--- Task requirements ---
Could you return, exactly as written, every line from the one containing "Task: Open the @hashtagoras handle link" through the last line of the entries below, leaving out the pictures?

:: The input

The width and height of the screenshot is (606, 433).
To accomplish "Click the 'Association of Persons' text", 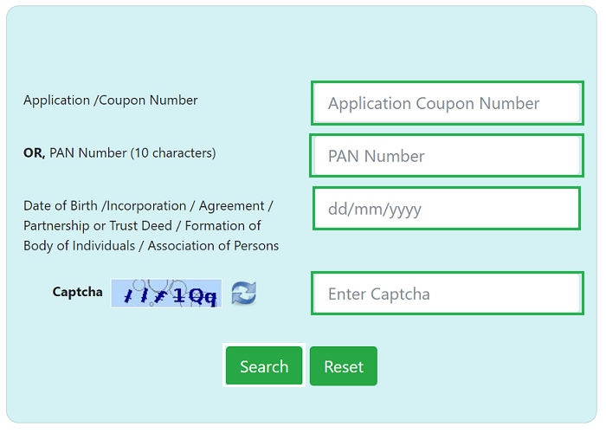I will 213,246.
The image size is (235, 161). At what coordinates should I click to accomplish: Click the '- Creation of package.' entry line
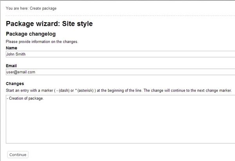[x=25, y=98]
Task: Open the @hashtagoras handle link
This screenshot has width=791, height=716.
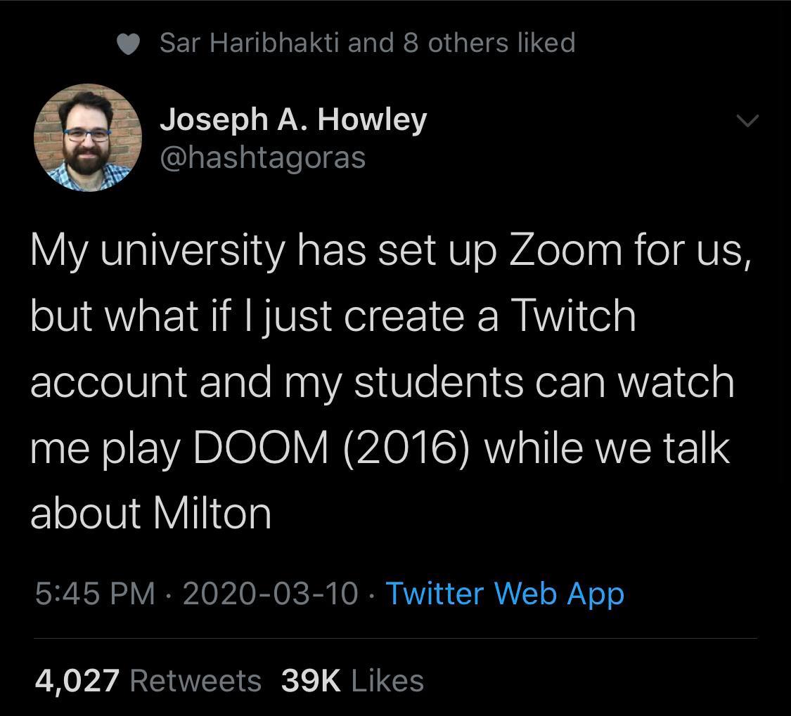Action: click(263, 157)
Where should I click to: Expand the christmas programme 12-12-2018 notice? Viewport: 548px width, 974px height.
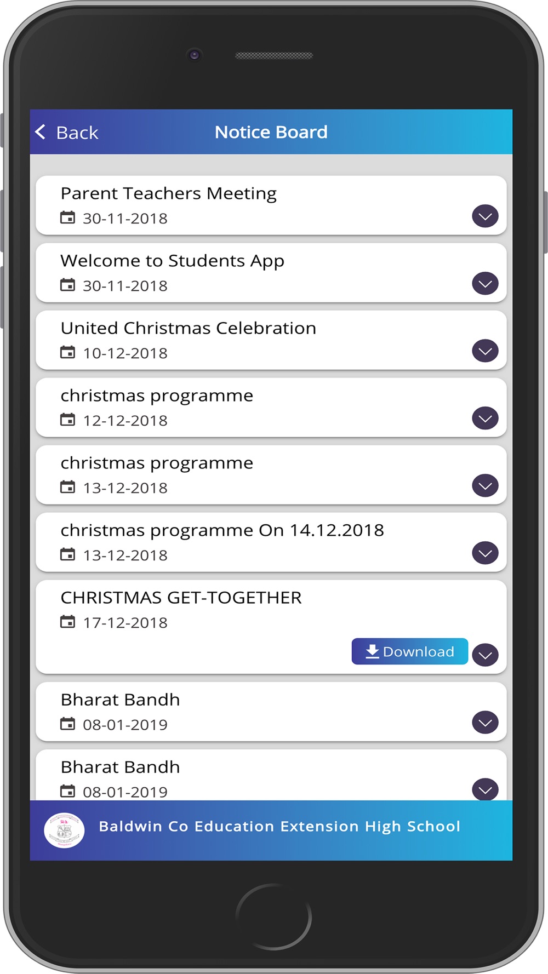485,419
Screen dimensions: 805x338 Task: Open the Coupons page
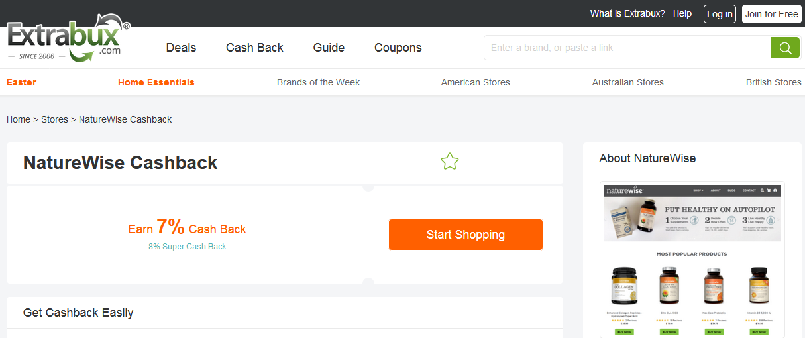click(x=398, y=48)
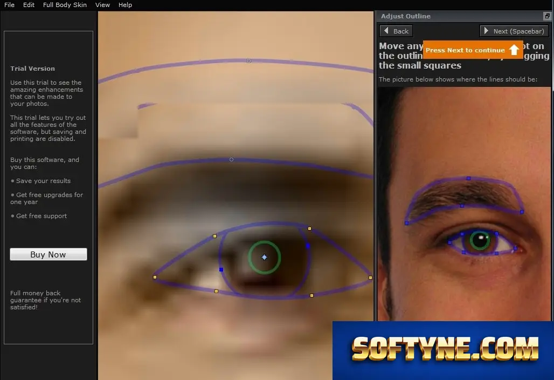Click the upper-left eyelid yellow handle
The height and width of the screenshot is (380, 554).
pyautogui.click(x=214, y=236)
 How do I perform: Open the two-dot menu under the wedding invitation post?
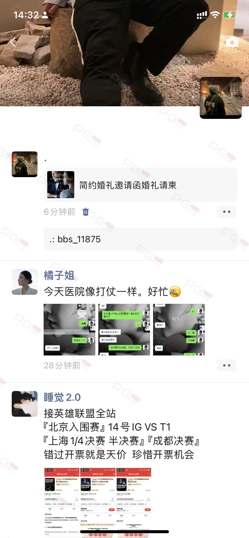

::::

--- Task result ---
Task: Open the @hashtagoras handle link
This screenshot has width=791, height=716.
Action: click(263, 157)
Where should I click to: Expand the christmas programme 12-12-2018 notice? Viewport: 548px width, 974px height.
485,419
Screen dimensions: 805x338 Task: Open the Coupons page
click(x=398, y=48)
Click the upper-left eyelid yellow handle
The height and width of the screenshot is (380, 554).
pyautogui.click(x=214, y=236)
 How do I perform: Open the two-dot menu under the wedding invitation post?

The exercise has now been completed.